Metro's $2.52 billion budget that begins July 1 assumes that workers will not get any wage increases, beyond those that come with seniority, according to the agency.
But those expenditures do not take into account that the transit agency is still at the bargaining table with its largest union, which represents about 70 percent of Metro's 11,000-strong work force.
Metro has frequently been forced to give raises to the bus and train operators, station managers, mechanics and custodians who make the system run, most recently by the courts. That means the agency could be on the hook for millions of unanticipated costs.
The Amalgamated Transit Union Local 689 contract expires June 30, a day before the new budget begins. The transit agency and union have been working on crafting a new one since January.

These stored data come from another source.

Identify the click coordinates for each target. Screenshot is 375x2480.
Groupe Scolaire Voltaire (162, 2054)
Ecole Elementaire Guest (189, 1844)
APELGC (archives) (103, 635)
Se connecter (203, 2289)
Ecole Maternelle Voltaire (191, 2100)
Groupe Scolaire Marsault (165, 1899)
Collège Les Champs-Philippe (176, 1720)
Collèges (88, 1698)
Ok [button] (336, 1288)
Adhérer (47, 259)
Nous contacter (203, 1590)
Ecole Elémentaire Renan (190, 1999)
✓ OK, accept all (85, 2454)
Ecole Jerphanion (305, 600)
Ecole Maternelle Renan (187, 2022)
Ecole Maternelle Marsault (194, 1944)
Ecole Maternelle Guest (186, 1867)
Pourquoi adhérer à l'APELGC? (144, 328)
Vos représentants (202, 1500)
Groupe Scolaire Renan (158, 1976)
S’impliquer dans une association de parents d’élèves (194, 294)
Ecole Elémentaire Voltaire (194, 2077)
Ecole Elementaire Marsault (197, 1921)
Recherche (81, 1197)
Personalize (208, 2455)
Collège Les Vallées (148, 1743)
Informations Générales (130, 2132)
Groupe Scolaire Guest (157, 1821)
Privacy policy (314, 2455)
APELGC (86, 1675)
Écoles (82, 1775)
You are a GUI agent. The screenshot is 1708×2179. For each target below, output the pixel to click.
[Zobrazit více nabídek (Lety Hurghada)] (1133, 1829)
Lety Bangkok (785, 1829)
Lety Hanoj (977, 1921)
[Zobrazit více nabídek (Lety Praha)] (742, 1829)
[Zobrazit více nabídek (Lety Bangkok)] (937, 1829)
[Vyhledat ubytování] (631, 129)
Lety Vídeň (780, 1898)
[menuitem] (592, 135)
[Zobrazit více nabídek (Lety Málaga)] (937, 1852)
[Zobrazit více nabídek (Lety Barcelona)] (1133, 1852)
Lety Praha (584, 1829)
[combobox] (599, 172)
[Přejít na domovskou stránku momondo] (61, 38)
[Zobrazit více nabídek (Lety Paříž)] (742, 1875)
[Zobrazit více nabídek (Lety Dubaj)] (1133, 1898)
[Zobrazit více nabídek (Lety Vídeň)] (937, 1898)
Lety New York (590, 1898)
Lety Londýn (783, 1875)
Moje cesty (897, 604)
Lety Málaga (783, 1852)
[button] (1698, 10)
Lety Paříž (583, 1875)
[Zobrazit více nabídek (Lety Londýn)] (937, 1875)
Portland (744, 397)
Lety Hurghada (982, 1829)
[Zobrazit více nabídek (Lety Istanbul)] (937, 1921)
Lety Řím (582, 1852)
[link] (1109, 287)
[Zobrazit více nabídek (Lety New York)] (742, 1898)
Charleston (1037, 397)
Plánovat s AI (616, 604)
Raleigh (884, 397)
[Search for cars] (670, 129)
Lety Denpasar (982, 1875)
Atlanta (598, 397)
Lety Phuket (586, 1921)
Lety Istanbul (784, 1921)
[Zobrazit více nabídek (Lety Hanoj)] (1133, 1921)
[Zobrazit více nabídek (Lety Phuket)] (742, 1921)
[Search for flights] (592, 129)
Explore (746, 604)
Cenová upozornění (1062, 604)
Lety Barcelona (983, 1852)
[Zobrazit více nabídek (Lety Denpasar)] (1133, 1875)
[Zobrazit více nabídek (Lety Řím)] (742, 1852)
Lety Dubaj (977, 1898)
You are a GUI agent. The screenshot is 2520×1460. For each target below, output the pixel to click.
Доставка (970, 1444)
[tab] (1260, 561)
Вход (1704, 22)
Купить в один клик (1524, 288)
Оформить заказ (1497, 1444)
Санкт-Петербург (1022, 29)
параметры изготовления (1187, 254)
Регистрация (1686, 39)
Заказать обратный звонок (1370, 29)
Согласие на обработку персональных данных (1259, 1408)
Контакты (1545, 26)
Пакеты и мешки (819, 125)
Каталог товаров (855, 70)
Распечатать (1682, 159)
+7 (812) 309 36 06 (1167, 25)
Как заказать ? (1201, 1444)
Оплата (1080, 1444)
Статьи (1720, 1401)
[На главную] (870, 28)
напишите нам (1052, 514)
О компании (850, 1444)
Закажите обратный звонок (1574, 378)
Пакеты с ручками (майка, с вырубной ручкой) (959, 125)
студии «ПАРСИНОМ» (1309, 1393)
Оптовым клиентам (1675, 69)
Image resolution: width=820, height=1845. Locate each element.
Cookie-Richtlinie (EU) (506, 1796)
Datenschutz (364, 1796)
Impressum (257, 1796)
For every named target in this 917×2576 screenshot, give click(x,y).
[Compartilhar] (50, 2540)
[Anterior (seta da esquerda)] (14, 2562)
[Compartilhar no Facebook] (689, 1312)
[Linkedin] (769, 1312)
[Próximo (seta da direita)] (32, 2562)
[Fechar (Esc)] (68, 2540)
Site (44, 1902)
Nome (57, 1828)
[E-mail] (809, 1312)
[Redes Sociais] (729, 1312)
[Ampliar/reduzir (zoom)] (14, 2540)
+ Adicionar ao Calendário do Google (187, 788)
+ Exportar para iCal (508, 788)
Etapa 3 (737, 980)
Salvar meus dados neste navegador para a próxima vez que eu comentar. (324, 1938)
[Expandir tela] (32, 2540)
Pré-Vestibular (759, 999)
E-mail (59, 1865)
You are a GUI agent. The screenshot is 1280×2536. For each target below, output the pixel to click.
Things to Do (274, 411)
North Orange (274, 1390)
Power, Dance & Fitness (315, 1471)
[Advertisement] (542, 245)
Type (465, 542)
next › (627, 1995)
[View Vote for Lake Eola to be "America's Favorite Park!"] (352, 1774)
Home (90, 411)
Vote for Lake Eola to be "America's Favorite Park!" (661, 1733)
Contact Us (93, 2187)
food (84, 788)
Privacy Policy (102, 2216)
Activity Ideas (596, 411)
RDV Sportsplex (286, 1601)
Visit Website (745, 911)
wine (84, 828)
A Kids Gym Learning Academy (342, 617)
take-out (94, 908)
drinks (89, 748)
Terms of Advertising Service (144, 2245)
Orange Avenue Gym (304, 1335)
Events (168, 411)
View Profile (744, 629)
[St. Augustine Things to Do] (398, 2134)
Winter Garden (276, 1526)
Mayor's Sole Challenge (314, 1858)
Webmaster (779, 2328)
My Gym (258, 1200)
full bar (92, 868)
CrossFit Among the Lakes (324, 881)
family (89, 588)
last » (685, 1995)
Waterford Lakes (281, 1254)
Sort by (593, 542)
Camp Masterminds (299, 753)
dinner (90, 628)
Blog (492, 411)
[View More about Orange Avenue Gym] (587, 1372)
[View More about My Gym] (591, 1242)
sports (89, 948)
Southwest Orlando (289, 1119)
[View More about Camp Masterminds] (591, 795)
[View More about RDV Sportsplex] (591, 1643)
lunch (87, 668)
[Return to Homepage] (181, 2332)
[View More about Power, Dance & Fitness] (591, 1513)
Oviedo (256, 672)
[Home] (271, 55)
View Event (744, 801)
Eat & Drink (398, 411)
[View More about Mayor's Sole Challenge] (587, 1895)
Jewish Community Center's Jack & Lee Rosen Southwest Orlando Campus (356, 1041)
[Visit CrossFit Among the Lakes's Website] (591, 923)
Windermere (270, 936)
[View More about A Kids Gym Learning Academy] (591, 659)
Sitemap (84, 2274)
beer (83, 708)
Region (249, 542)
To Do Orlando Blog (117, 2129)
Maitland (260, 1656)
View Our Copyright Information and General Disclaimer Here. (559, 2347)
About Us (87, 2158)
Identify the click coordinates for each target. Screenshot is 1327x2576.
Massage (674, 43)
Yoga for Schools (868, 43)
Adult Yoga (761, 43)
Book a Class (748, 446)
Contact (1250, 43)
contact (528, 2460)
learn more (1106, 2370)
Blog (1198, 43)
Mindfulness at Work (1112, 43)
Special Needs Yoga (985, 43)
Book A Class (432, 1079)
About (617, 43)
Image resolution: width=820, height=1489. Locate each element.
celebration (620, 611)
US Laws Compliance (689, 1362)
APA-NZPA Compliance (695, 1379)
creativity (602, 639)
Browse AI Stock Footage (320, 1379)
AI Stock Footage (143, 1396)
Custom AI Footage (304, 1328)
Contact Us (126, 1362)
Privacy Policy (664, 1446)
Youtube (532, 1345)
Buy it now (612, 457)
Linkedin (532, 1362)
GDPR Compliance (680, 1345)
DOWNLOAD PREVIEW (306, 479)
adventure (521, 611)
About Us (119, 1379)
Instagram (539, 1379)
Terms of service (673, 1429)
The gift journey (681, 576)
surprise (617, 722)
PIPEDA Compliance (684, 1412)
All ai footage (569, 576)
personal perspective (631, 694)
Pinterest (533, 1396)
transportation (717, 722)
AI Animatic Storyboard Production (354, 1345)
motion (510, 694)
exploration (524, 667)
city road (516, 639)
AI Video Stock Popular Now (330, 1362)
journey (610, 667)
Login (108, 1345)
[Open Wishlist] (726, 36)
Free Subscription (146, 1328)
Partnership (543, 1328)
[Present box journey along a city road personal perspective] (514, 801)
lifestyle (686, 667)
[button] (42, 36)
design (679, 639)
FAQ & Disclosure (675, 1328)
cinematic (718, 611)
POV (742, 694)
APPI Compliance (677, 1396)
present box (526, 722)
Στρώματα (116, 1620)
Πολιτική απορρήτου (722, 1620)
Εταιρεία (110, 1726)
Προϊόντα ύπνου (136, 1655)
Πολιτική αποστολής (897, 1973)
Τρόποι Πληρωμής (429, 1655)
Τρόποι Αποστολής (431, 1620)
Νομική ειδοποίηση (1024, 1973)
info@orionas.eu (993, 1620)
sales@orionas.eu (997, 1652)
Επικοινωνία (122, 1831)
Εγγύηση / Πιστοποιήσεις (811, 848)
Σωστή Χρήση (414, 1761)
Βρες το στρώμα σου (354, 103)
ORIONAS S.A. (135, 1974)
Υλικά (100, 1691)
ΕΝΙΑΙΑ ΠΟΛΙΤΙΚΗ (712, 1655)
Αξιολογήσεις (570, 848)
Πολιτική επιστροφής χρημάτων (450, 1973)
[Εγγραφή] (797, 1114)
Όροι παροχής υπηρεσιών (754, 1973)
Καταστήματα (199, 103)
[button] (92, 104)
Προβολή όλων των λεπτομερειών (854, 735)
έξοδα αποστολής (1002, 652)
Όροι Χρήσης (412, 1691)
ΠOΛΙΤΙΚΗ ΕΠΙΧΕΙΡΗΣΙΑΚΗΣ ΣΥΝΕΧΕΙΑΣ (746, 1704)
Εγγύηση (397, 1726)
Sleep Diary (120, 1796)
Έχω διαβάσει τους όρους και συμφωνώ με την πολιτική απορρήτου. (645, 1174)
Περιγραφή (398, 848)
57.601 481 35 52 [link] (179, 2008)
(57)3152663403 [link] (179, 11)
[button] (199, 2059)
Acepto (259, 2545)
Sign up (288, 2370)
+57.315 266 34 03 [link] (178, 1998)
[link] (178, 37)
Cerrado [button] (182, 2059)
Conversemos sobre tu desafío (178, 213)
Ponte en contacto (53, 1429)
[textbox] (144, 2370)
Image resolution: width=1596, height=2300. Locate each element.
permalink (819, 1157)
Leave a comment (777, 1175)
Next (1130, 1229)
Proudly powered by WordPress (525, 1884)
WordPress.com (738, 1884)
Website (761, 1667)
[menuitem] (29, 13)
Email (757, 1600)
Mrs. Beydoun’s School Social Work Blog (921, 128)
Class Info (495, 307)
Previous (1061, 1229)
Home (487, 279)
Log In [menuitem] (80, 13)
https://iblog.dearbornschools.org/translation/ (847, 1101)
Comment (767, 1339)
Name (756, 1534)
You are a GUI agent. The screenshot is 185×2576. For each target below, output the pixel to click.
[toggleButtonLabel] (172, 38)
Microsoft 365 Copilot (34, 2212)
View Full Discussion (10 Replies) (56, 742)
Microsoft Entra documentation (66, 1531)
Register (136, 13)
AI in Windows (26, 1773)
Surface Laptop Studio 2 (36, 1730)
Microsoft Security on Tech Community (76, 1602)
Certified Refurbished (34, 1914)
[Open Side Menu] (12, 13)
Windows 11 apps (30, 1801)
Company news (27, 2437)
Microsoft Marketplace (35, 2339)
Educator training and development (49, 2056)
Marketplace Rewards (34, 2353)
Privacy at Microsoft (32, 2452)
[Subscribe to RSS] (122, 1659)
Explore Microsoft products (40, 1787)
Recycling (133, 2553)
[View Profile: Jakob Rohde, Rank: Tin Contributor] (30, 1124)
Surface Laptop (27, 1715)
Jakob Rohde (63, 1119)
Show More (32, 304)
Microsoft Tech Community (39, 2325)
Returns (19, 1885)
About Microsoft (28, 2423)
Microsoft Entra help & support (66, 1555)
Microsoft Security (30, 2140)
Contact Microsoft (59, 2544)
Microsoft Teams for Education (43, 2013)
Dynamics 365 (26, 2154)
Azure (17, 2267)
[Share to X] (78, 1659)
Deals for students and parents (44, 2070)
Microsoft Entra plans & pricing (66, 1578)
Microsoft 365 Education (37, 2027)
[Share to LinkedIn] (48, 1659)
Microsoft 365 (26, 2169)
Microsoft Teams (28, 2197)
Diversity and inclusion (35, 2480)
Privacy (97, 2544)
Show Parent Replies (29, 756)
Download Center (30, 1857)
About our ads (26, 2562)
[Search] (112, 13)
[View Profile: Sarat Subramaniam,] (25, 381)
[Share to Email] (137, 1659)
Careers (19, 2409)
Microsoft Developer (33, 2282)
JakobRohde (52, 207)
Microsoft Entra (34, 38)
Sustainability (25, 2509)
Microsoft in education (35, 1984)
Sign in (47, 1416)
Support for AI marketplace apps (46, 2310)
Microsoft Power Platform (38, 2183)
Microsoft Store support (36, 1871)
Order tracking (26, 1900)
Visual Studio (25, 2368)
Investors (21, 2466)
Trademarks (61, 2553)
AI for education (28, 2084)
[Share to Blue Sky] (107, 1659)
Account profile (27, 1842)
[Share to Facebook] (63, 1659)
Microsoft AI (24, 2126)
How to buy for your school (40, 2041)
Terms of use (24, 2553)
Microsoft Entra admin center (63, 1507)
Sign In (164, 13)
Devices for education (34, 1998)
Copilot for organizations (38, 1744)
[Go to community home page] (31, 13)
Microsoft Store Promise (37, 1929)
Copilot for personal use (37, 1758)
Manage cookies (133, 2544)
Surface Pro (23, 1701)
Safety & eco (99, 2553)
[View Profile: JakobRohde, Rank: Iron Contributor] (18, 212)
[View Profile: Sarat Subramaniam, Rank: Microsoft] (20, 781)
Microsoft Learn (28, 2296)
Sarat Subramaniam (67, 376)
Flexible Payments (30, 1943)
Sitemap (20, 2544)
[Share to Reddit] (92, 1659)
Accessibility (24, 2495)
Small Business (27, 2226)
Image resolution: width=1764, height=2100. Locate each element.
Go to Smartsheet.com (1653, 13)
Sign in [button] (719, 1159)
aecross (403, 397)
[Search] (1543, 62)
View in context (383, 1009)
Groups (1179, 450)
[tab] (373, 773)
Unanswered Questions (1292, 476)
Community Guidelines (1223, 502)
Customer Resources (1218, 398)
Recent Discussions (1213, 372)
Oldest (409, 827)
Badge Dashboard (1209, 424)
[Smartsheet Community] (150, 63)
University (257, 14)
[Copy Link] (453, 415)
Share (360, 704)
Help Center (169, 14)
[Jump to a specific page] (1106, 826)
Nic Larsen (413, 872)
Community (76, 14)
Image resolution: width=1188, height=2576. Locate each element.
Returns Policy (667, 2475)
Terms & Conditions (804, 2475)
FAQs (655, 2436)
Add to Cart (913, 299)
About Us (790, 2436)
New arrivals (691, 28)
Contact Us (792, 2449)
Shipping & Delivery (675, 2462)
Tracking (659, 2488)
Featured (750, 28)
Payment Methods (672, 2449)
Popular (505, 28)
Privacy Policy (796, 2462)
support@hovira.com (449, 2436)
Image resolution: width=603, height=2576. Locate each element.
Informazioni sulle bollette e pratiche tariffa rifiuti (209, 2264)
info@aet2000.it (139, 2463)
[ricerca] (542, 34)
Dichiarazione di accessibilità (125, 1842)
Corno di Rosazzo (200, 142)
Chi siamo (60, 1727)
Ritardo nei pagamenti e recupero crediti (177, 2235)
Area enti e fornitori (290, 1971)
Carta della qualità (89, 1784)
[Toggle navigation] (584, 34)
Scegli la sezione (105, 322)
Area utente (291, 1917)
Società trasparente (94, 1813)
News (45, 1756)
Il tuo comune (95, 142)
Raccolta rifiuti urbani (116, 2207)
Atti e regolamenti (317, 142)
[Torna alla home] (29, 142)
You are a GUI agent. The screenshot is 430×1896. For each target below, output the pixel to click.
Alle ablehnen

The last contract involved a more than three-year battle costing Metro some $1.5 million in legal fees. The transit agency fought an arbitration panel's decision to award the workers 3 percent raises for three separate years. In July, a federal judge ordered Metro to pay the raises, and subsequent pension increases that amounted to a total of about $104 million. The agency had set aside about $96 million in prior budgets, meaning most of the money did not come as an unexpected cost, upending bottom lines.
But the pending budget, which a Metro board committee unanimously approved last week, has no money set aside. "Any wage changes for employees will depend upon those same employees identifying further cost savings," Metro spokesman Dan Stessel said.
But ATU Local 689 President Jackie Jeter said the transit agency is presumptuous to assume no wage increases.
"If you have millions of dollars for laptops, trips to Japan, unlimited contractors and unlimited overtime, you should be prepared to take care of the 8,500 employees that make this system continue to work each and every day," she said. "If an auditor examined the budget you will find that Metro finds the money to do what Metro wants to do!"
Metro has other key battles to fight with the union besides keeping wages steady. The board of directors last week said that reeling in pension costs had to be a priority and set aside as much as $250,000 to study ways of doing so. Currently Metro pays for all of ATU Local 689's pension costs, meaning workers do not contribute anything. Members of at least one of Metro's other unions do contribute part of the expense of their retirements, though.
Additionally, Metro agreed to set limits to workers' shifts after The Washington Examiner's reporting showed some workers logging 16 hour days for weeks on end. But to do that, Metro needs the union to agree.